What the task requires
Count the lines of the material below that contain the string "Store", with case taken into account, and give only the number.

Given information
^^^^^^^^

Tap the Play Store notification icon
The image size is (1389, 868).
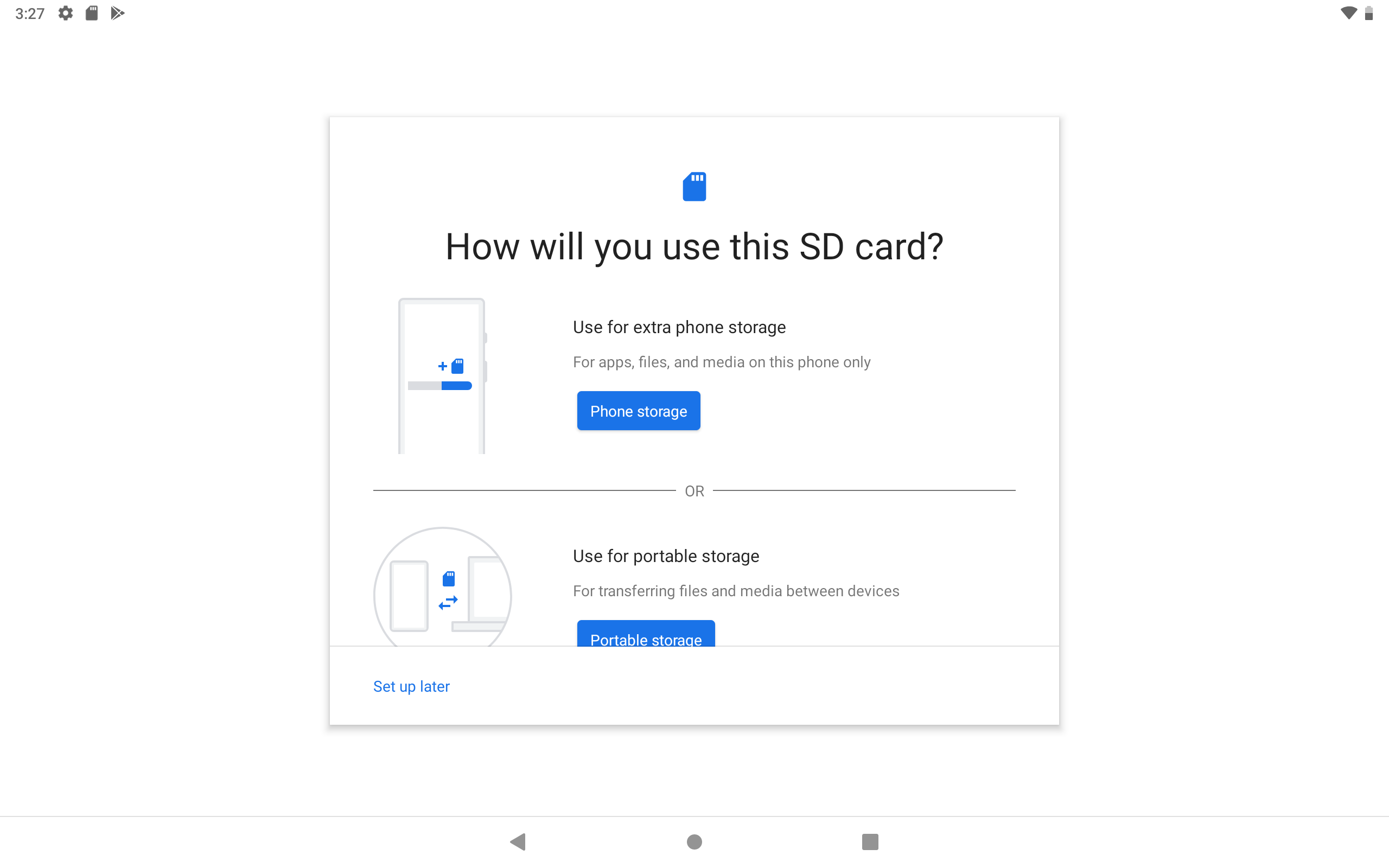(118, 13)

^^^^^^^^

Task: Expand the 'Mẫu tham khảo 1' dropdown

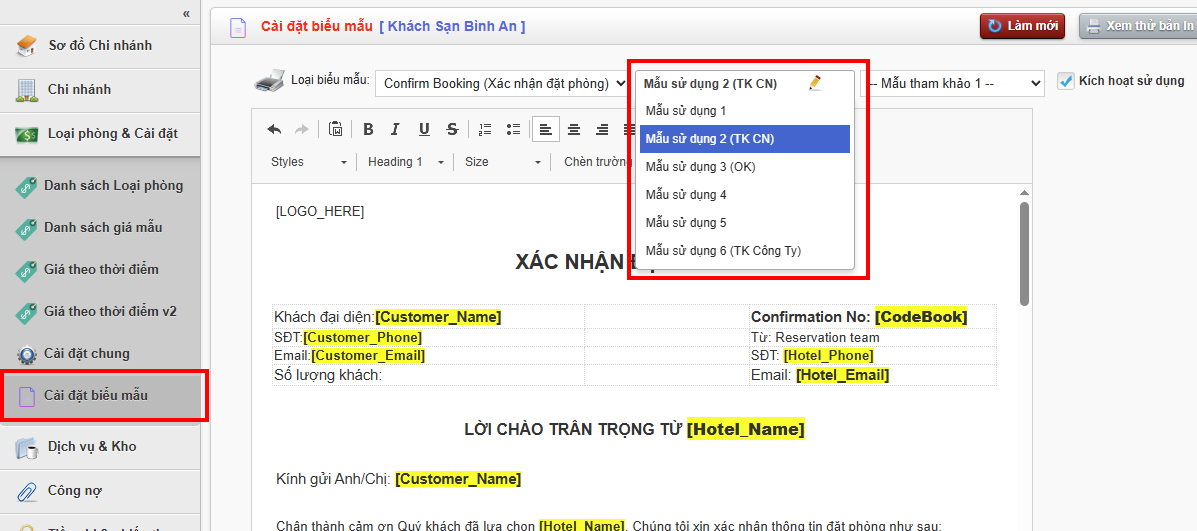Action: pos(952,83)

^^^^^^^^

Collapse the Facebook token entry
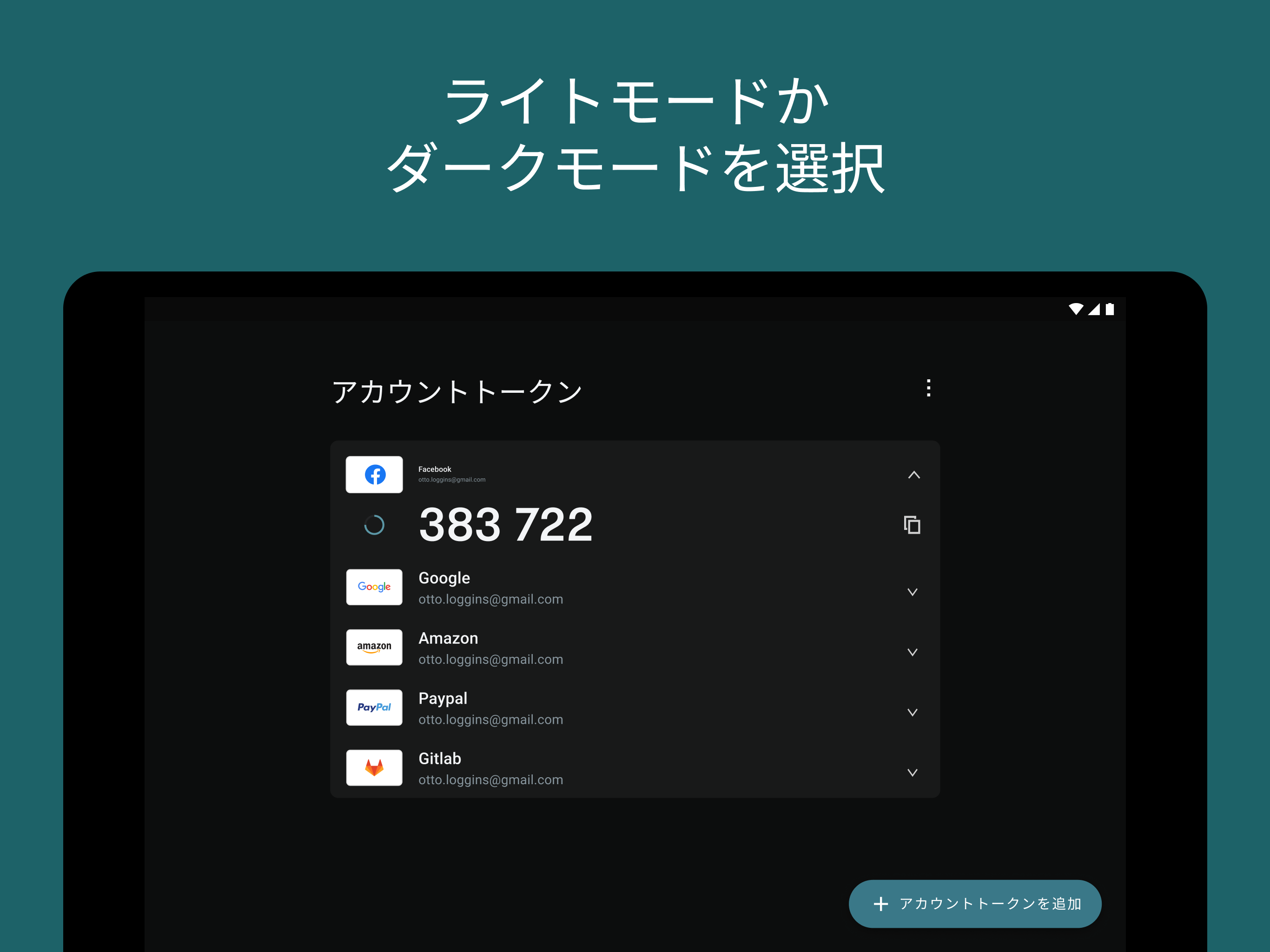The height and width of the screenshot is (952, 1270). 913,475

^^^^^^^^

Result for this exercise
1